We and the Americans have a very close relationship. It’s exciting when the manager of a major American star knows all about the Oliviers and says “We’re really interested.” It’s not all about the big Americans, but the biggest single international market for London theatre visitors is America, so being able to get that global recognition is quite important at some point in a three hour Olivier show.
People’s favourite question to me is “How are you going to top that?” It’s not about topping it; it’s about doing it differently. It was very exciting to add the Covent Garden Piazza event for the public last year. It was our first year doing that and we’ve learned a lot. This year will be really amazing. We’ve got great things lined up already. A lot of awards ceremonies find it very difficult to involve the public at all. We moved the Oliviers to the month of April and that gives us is an opportunity to do an outside event. I’m delighted that with our main partners MasterCard we’ve been able to offer quite a few tickets for the ceremony this year, which is great. The Royal Opera House is an amazing building, but would that we had somewhere like Radio City Music Hall in the middle of the West End with 6,000 seats. We just don’t have that, so there is always going to be a limit to how many members of the public we can have in the building and I think the Piazza gives us an opportunity.
We’re working on a worldwide broadcast at the moment, with lots of help from other people. It’s an area we’d obviously like to see explored and exploited. We have this great product now that lots of people would like to see a part of. There’s definitely an audience for that around the world, more in some countries than others, but those are the countries we’re targeting.
We have started to talk about what the 2014 ceremony might look like already. Those discussions naturally evolve because you can’t do everything every year. Some of the special guests from around the world we’ve been talking to are committed for this year, so we’re already talking about the next couple of years.
I have personal views – I go to the theatre probably more than most people – but those are my private opinions. I personally think some categories this year will be very close run. One of the things I love about the Oliviers is the fact that we now do a very private celebratory lunch for the nominees. We have a big photo call for all the nominees together and then we have a lovely lunch with them. That’s their opportunity to celebrate being nominees, because I know there has to be a winner, but it’s very hard to separate them.
I think there’s sometimes a perception that theatre is for a certain strata of the population and that there might not be a wide scale interest in it. The fact that 14 million people go to the theatre each year, in SOLT theatres alone, shows that’s not true.
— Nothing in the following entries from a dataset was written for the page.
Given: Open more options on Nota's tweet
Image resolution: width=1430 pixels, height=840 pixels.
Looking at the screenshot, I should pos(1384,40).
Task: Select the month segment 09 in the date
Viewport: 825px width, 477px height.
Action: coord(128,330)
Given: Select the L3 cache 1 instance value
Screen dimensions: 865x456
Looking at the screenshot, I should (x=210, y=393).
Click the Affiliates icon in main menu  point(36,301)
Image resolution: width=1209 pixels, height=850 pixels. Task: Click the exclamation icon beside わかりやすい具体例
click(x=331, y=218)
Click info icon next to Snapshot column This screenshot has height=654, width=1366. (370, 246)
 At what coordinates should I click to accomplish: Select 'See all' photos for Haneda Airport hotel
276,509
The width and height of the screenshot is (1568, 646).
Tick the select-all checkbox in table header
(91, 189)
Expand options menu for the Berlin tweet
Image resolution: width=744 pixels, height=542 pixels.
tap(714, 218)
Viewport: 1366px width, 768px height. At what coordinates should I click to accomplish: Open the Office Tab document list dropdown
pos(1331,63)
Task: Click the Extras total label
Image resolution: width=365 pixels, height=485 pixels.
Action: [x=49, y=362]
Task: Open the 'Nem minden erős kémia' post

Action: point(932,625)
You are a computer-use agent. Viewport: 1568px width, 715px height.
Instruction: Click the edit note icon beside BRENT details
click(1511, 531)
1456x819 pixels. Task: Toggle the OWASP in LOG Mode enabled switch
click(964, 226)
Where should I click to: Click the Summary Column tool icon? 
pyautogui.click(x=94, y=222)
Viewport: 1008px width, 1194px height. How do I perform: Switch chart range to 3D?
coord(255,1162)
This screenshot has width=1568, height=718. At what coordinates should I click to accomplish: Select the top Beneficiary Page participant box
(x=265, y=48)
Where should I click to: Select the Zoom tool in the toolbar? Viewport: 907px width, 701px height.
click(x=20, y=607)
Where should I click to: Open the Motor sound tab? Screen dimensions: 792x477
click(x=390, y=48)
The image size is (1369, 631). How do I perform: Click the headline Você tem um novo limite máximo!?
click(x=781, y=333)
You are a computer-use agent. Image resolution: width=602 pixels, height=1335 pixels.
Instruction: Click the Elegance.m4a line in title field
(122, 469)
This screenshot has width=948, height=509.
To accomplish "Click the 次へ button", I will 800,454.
But you have to tackle that perception and make it clear that theatre is relevant to everybody today. We’re helped by the fact that major stars of theatre now mix theatre careers with film and television careers, probably more than ever. I think sometimes we’re not good enough at shouting about all the price ranges there are. Every theatre has cheap tickets every night. People always quote the top price, that’s only natural, but actually we’re very good. That’s why I feel passionate about the work we do to make sure we’re bringing new generations into the theatre.